WHAT TO WORK ON
Without including pictures, set down every record exactly as it stands.

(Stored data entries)
-=-=-=-=-
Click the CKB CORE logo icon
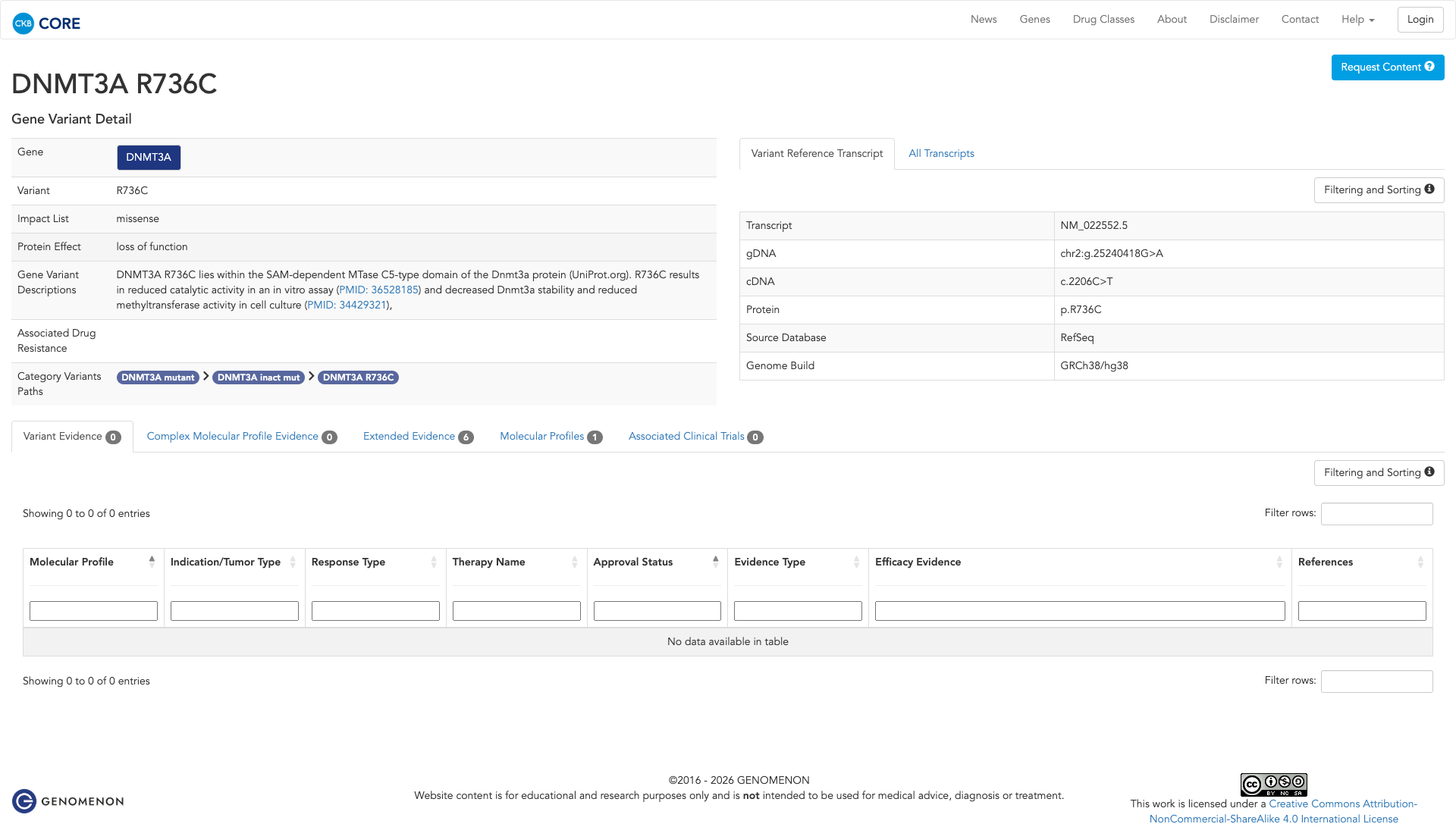The height and width of the screenshot is (827, 1456). (x=24, y=23)
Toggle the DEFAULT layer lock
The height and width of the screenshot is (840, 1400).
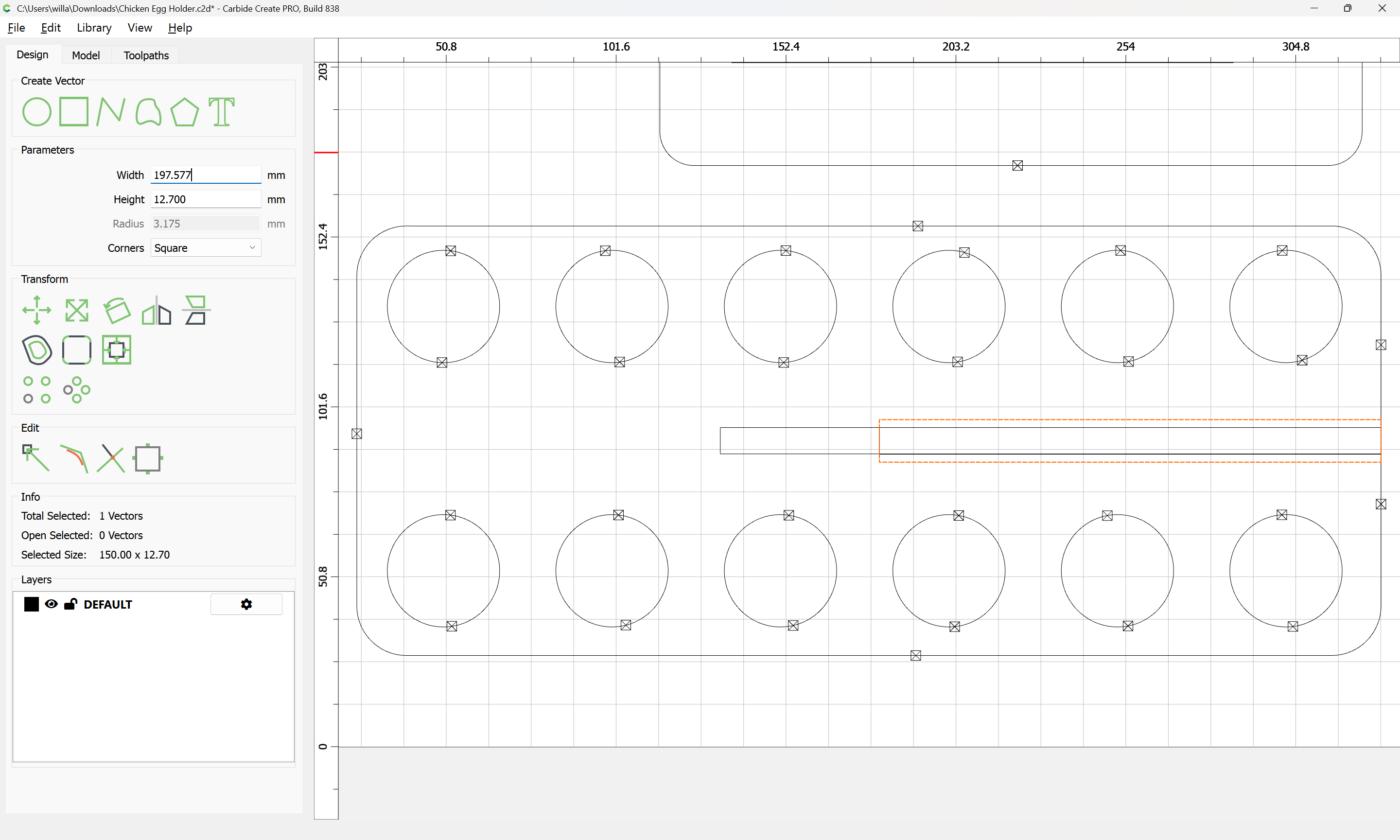tap(70, 604)
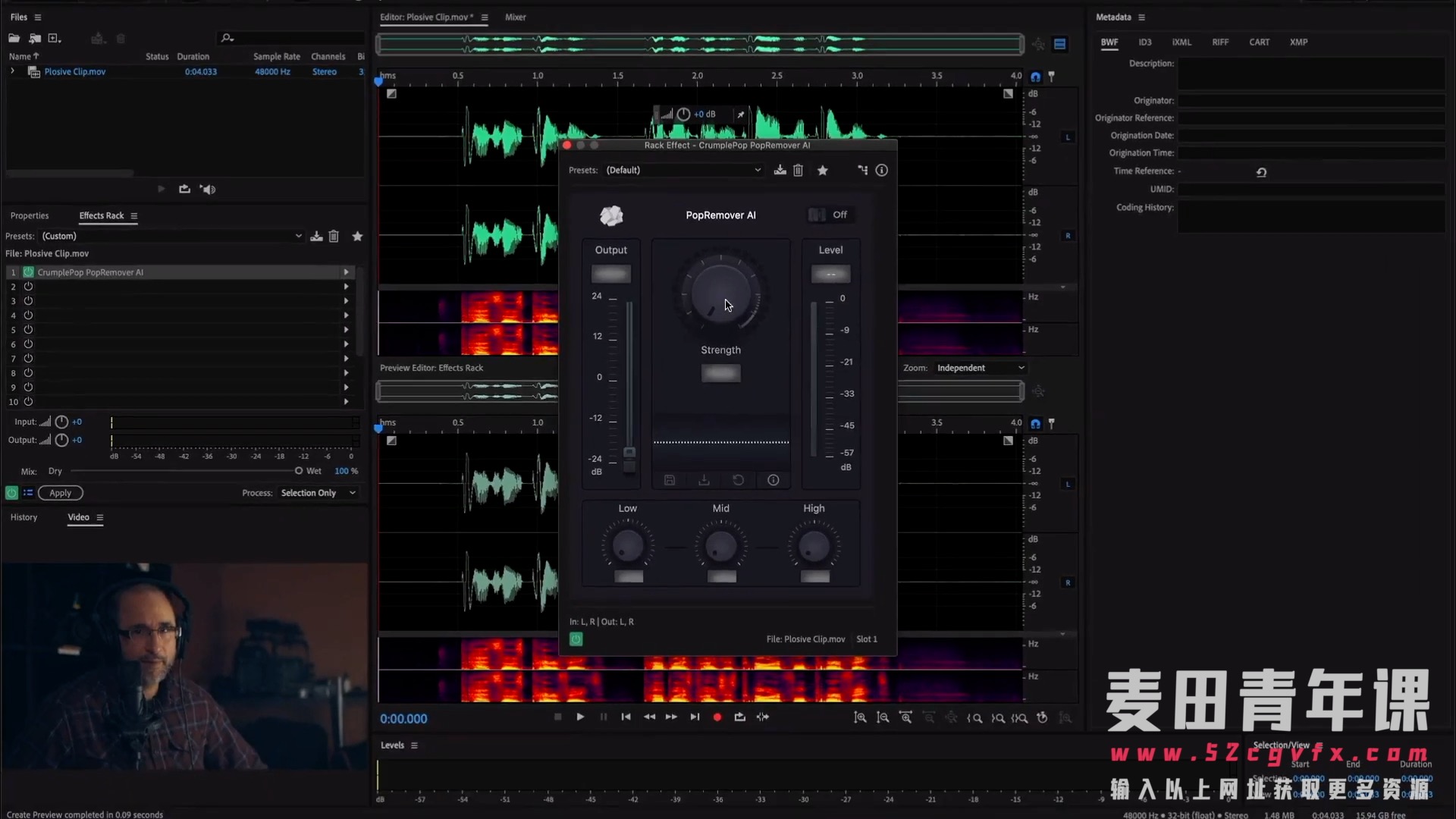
-=-=-=-=-
EXERCISE SOLUTION
Click the CKB CORE logo icon
The height and width of the screenshot is (827, 1456). (x=24, y=23)
Toggle the DEFAULT layer lock
The height and width of the screenshot is (840, 1400).
tap(70, 604)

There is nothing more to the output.